Sandoval signed four bills — the state worker pay bill that includes 2 percent raises in each year of the biennium, the $5.1 general fund appropriations bill, a K-12 education funding bill totaling $2.3 billion and an authorization bill for agencies to spend roughly $20 billion from non-general fund sources.
The total amount of the general fund will take some time to calculate. Legislative fiscal staff and the budget office will add up spending that was included in separate bills outside the overall general appropriations bill.
Solar will return
Sandoval said Monday he intends to sign a bill that supporters expect will bring the rooftop solar industry back to Nevada.
Assembly Bill 405 will make it worthwhile for homeowners to invest in rooftop solar and participate in net metering.
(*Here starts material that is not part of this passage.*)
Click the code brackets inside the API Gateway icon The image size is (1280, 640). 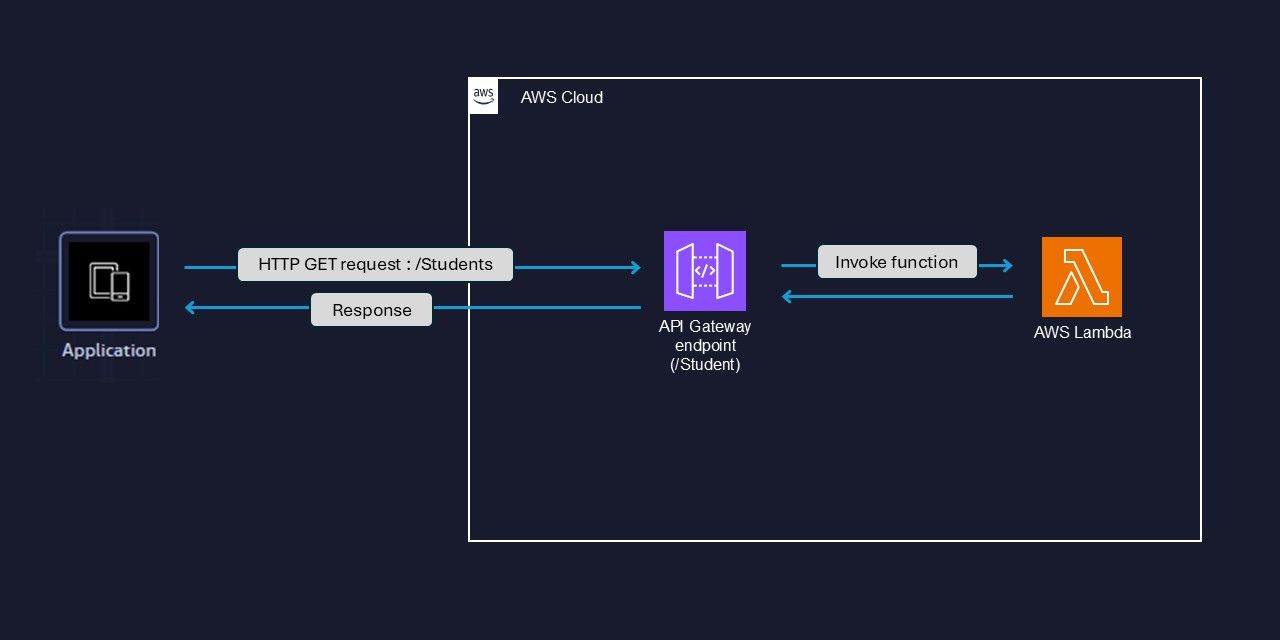704,271
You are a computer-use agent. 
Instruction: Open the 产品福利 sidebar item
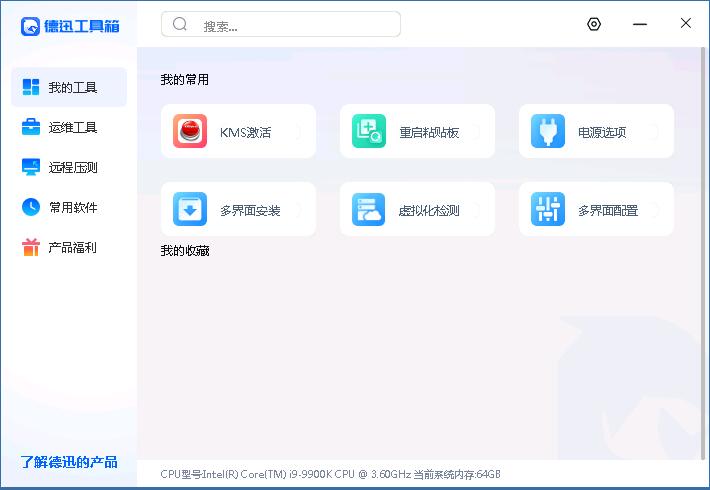pyautogui.click(x=69, y=247)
Net metering is the term for when people with rooftop systems get a credit for the excess energy they return to the grid.
“Nevada has always been a place, and will continue to be a place, that leads the county with regard to our renewable resources,” he said.
A statement from Tesla said the bill will not only bring back solar energy to Nevada and enable the industry to innovate and grow sustainably, it will create thousands of jobs and bring millions of dollars in economic benefits to the state.
“Tesla will begin selling rooftop solar and residential storage products in Nevada, and we look forward to bringing even more jobs to the state in the years ahead to help provide residents with affordable rooftop solar and energy storage choices,” the statement said.
The rooftop solar industry ground to a halt in Nevada when new, lower rates for net metering took effect in 2016. The new measure is expected to reverse that decision.